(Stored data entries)

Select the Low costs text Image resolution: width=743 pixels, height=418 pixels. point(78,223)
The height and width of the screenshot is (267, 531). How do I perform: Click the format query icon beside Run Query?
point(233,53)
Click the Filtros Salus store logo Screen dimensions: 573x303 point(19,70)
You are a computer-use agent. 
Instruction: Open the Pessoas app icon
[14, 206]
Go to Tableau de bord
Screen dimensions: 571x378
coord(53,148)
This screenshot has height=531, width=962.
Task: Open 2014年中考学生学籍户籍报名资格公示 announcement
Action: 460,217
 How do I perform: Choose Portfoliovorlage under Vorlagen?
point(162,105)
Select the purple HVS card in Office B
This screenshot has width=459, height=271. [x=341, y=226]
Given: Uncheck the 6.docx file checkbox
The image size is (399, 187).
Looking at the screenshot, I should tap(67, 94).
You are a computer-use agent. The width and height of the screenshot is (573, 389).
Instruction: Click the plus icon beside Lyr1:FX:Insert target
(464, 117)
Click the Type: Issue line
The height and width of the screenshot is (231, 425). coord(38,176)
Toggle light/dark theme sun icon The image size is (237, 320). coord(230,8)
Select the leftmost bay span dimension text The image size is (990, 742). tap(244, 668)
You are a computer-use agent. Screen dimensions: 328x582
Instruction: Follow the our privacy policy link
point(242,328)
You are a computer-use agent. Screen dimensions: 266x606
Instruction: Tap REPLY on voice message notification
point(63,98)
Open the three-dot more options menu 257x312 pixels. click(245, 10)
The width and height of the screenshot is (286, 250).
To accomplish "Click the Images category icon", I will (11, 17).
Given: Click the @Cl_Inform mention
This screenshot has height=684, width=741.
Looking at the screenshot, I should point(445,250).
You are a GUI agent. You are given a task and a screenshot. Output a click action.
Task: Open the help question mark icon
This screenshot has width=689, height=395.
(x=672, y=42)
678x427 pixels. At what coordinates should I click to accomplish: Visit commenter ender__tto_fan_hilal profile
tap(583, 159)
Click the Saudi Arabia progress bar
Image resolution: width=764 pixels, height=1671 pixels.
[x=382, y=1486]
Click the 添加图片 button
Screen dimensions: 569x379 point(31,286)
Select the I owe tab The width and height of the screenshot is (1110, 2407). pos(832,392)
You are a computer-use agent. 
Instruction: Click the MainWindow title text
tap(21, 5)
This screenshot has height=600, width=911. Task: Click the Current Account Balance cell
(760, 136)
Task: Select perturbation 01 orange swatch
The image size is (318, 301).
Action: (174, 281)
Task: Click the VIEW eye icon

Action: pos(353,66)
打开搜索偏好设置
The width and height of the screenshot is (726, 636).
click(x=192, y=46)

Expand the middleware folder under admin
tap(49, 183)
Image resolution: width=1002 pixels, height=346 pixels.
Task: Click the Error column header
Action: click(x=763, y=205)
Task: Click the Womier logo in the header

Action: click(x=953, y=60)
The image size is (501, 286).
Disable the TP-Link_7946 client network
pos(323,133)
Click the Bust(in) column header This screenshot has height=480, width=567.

* _TRY IT_: In the lines above, find the word "computer" and copy each line that contains it.

* _SOLVED PROBLEM_:
You are a computer-use agent. 
You are a computer-use agent. The width and height of the screenshot is (573, 389).
You are a computer-use agent. Screen dimensions: 328x582
You are a computer-use agent. Screen dimensions: 266x606
You are a computer-use agent. 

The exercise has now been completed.